Às vezes imagino almas tristes a descerem aquelas escadas, molhando a barra de vestes esvoaçantes e luminosas. Almas chorosas atravessando as pessoas a escutarem a música moçambicana, atravessando a dançarina moçambicana, atravessando os alemães a tomarem sol, as crianças a brincarem com as ondas, atravessando os japoneses sempre tão felizes, atravessando-me. Um exército desapercebido a descer aquela escadaria e se misturar com a água.

O esforço de todo um oceano para subir cada degrau de novo e de novo. As pessoas rindo da incapacidade do mar, em sua fúria, de atingir o topo da escadaria. O eterno desce e sobe espumante e violento a não ultrapassar o décimo degrau.
E as pessoas a rirem-se do alto de seu décimo primeiro degrau, medrosos demais para imaginarem-se descendo os mesmos degraus até o fundo do mar.

Eu a escrever da segurança do meu décimo primeiro sobre um mapa que a falta de papel me fez escolher.
O que não me faltam são mapas.
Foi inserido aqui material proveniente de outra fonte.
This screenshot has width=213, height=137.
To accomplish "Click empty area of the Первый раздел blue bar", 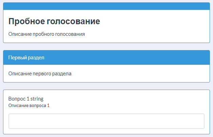I will pos(126,58).
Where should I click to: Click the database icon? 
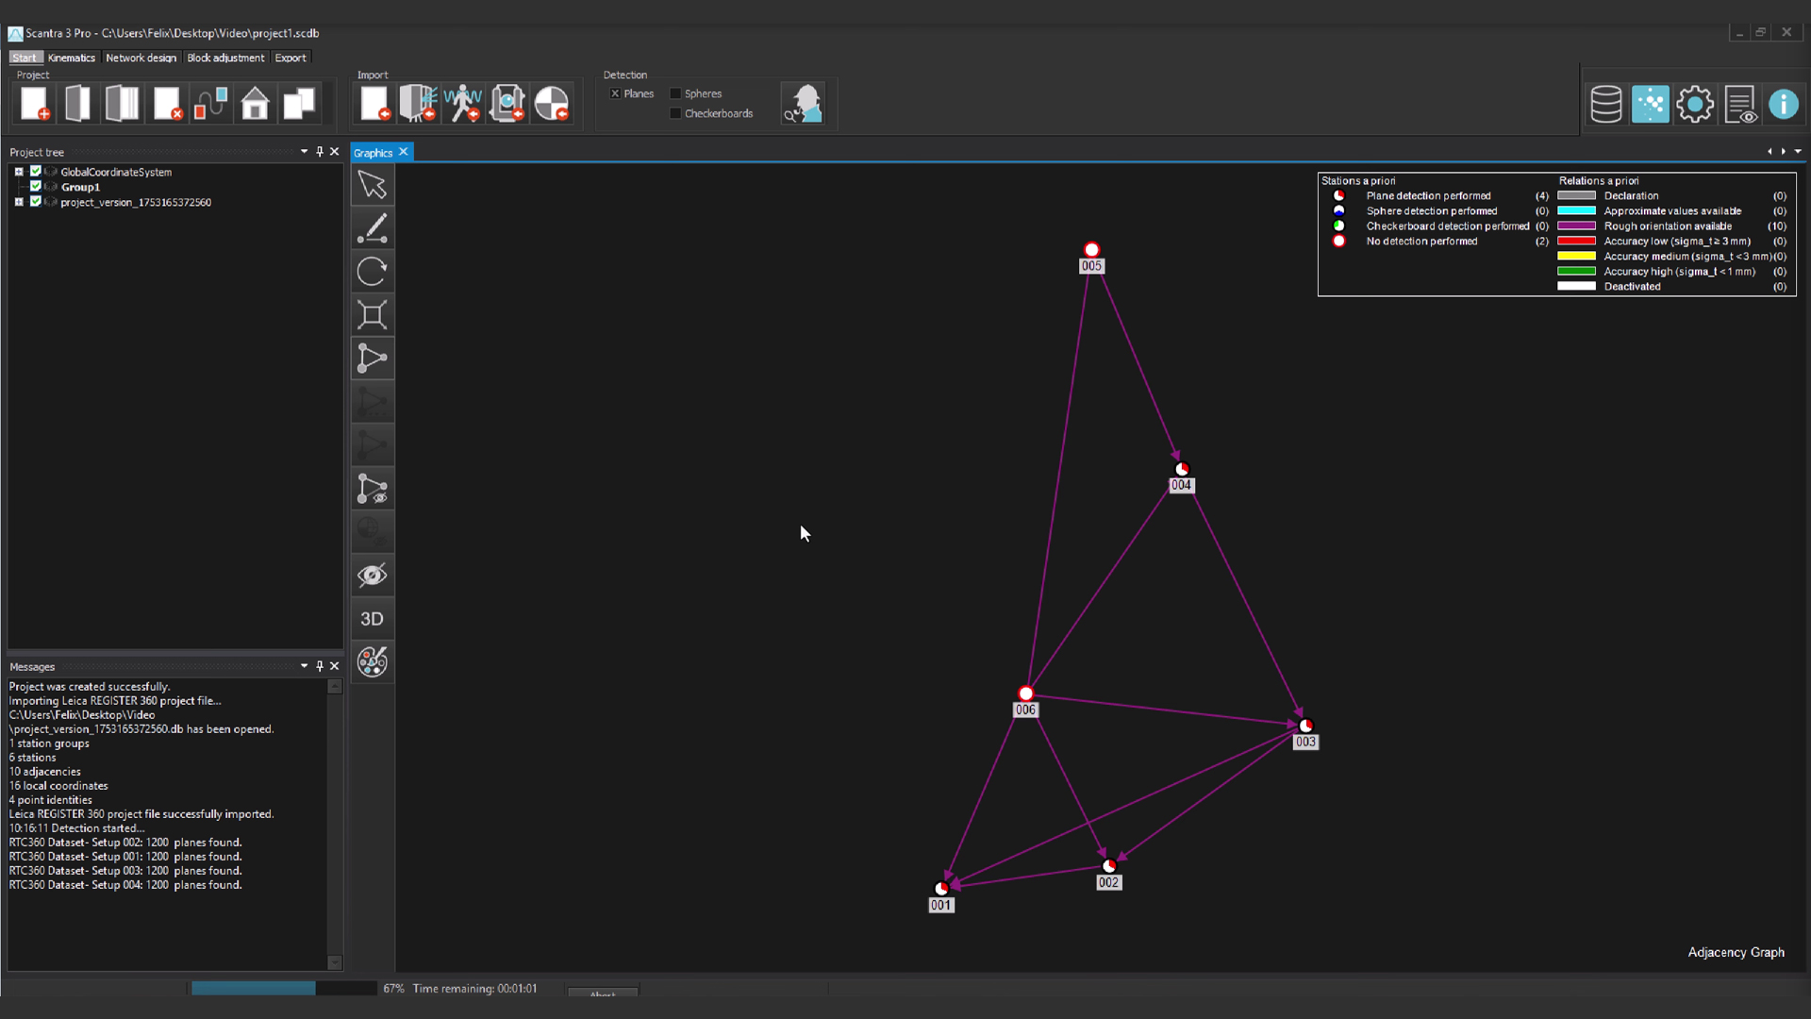click(x=1605, y=104)
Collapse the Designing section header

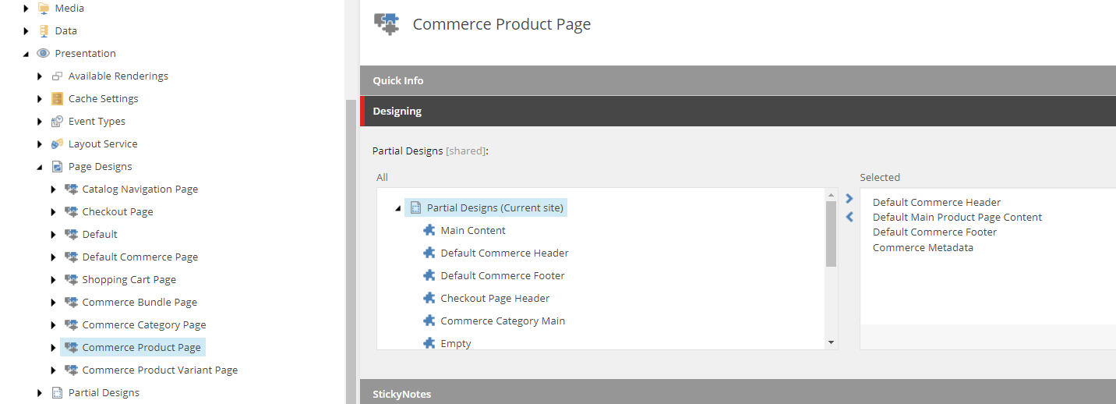coord(738,111)
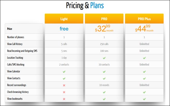
Task: Click PRO Location Tracking green checkmark
Action: [104, 58]
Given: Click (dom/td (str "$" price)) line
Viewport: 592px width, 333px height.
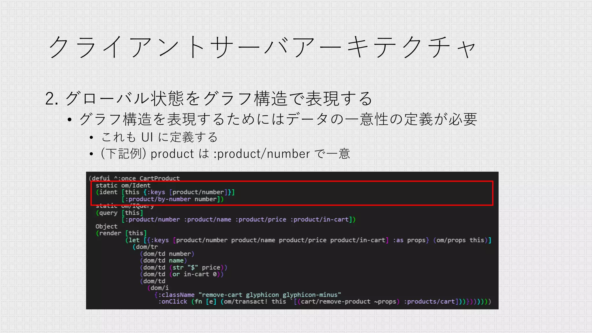Looking at the screenshot, I should click(x=184, y=267).
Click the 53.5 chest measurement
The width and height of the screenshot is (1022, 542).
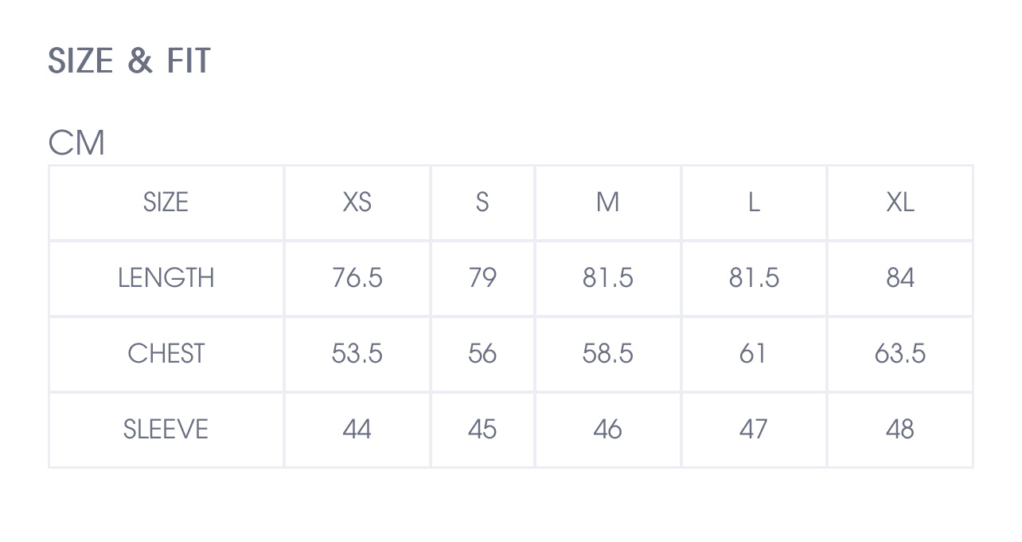(x=357, y=354)
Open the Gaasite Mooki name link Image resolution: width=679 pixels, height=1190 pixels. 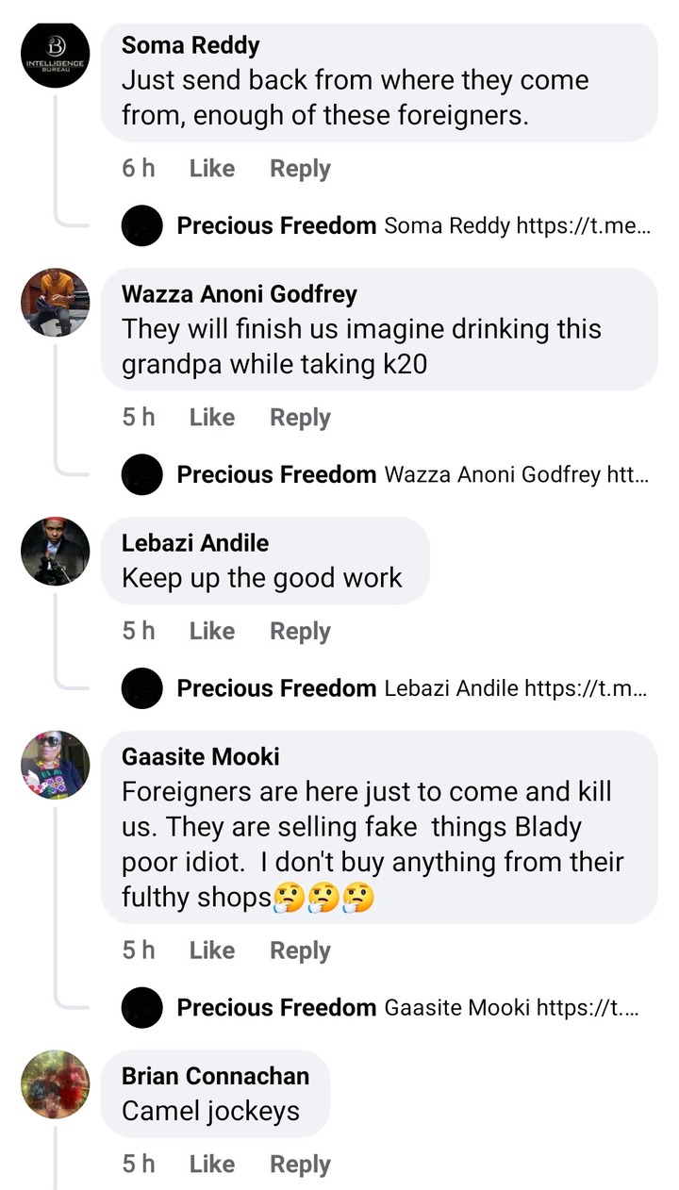201,756
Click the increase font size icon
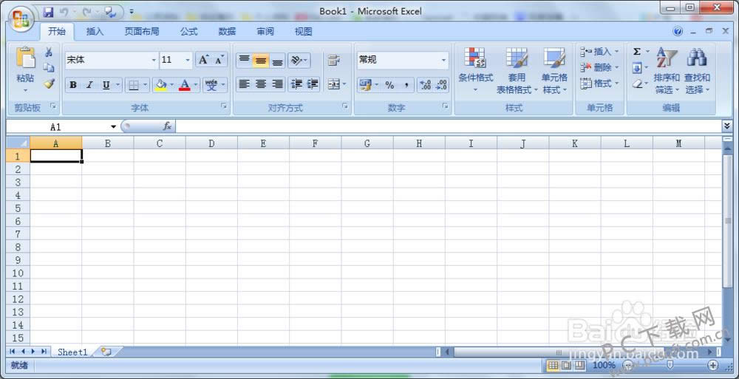The image size is (739, 379). coord(203,60)
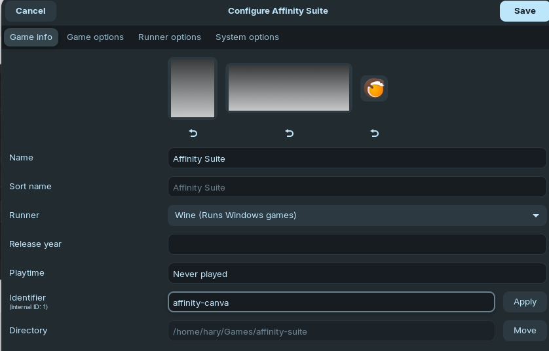Reset the cover art image
Image resolution: width=549 pixels, height=351 pixels.
(x=193, y=133)
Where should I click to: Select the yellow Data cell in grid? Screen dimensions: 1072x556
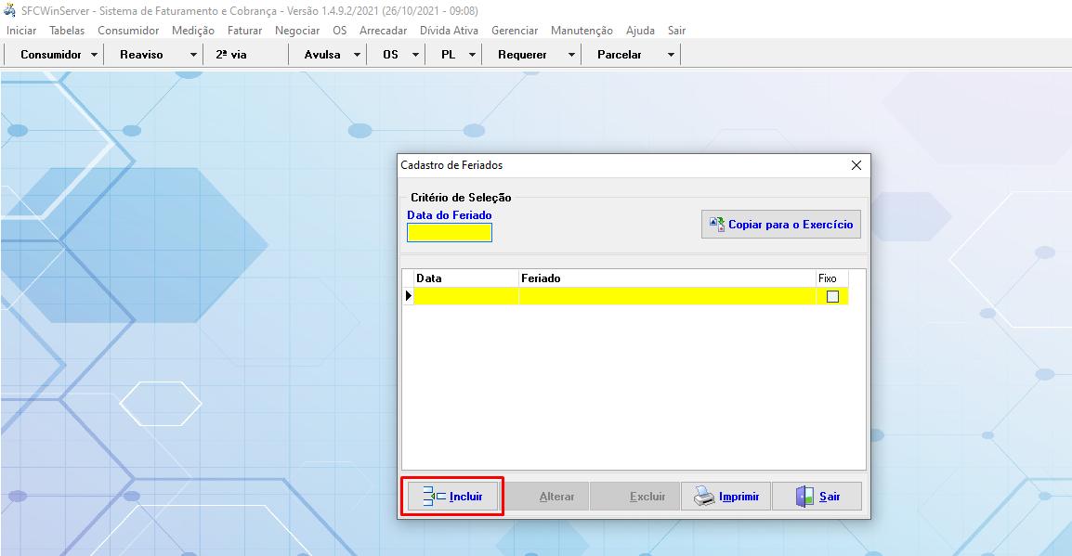[465, 296]
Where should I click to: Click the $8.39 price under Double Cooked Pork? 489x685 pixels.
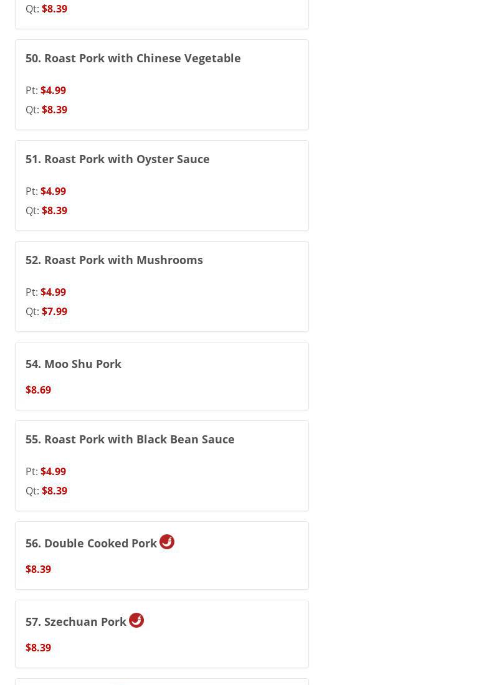point(38,569)
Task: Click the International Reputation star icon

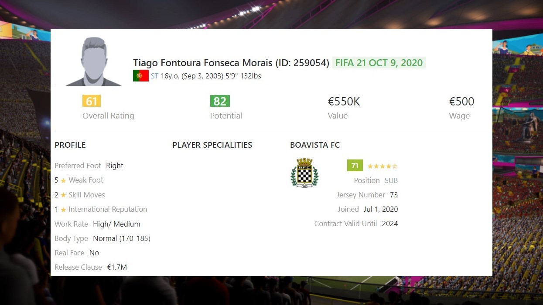Action: click(63, 210)
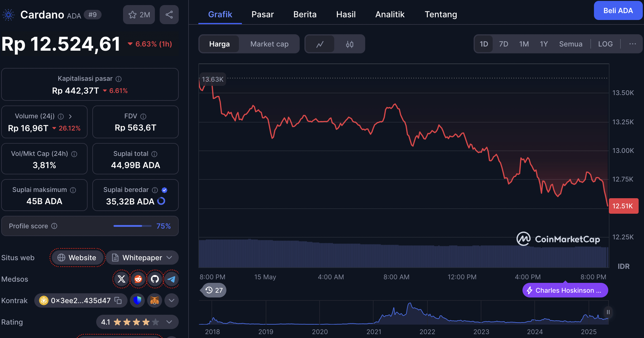Click the share icon next to watchlist star

coord(169,15)
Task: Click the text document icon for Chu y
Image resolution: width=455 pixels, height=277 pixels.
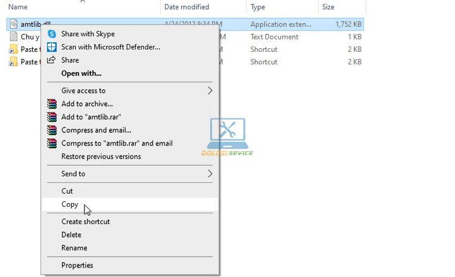Action: [14, 37]
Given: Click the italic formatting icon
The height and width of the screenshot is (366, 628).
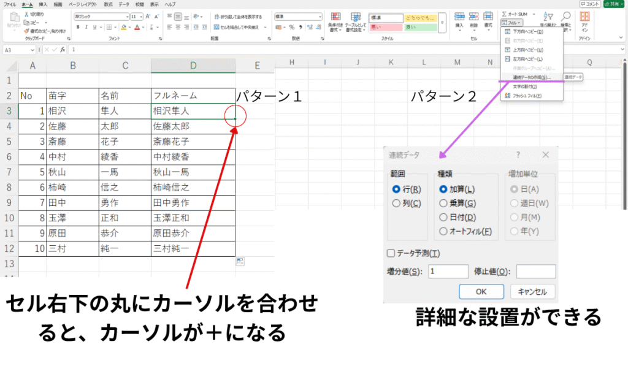Looking at the screenshot, I should click(x=87, y=27).
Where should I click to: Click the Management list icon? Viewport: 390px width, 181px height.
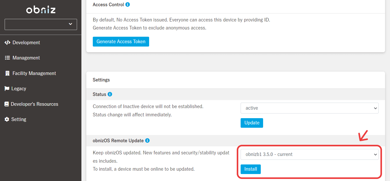pyautogui.click(x=7, y=58)
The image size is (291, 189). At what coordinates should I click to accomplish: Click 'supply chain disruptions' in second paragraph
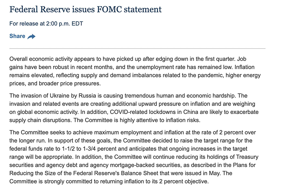click(x=40, y=120)
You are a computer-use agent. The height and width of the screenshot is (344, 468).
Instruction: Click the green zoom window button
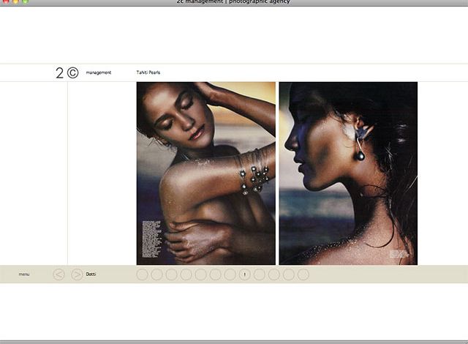pos(26,1)
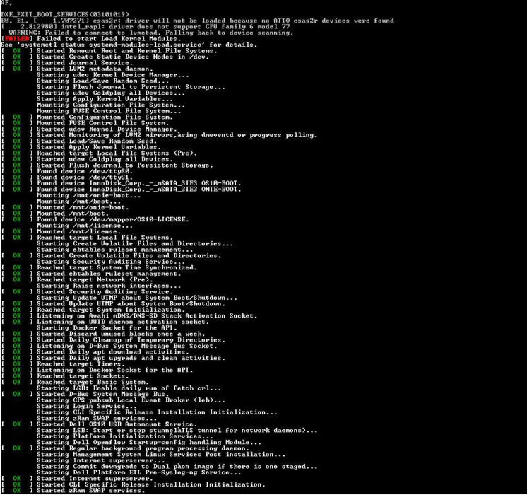Click the 'Mounting /mnt/license' line
527x495 pixels.
(x=84, y=226)
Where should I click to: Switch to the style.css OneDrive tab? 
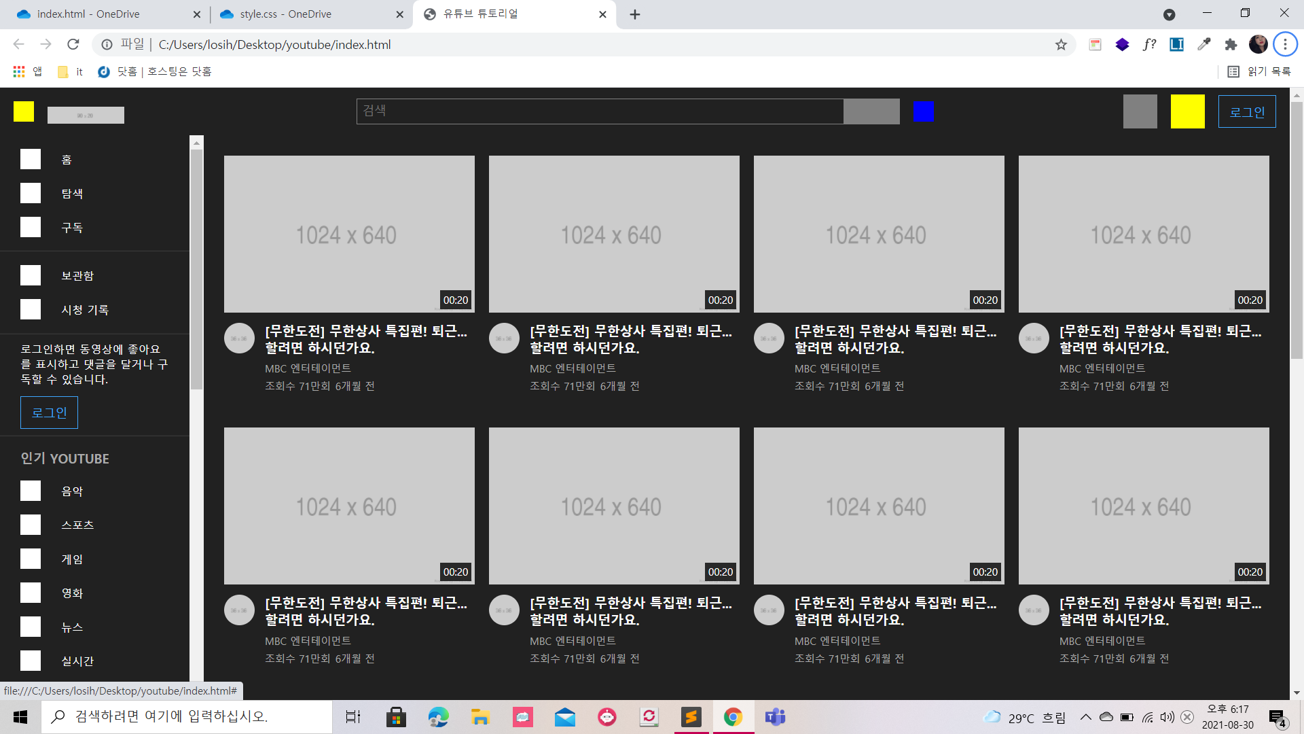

São mapas de Sintra, Lisboa, Portugal, linhas de metrô, comboio, de autocarros e elétricos... nenhum que me guie na direção do último degrau (ou primeiro). E eu me sentindo como as ondas, incansáveis em seu objetivo de escalar a imbatível escadaria, explodindo contra cada degrau em estilhaços brancos de água.
Um dia desses, dou a mão às ondas e ajudo o oceano inteiro a subir...

Um dia desses afoguei os pés no décimo degrau e o toque do mar foi doce e carinhoso, cheio de sentimento. Mesmo vindo implacável em espuma, velocidade e explosão afogou os pés e a barra da calça, mas fez navegar o coração, seguro pela âncora dos pés.
Se tiver de lembrar de algo, lembro destas escadas e destas ondas, da ameaça constante das águas ao décimo primeiro degrau, da corrida assustada de alguns turistas que não suportam a visão aterrorizante do mar empenhado em ultrapassar o décimo, das pessoas pegas de surpresa no oitavo ou no sétimo.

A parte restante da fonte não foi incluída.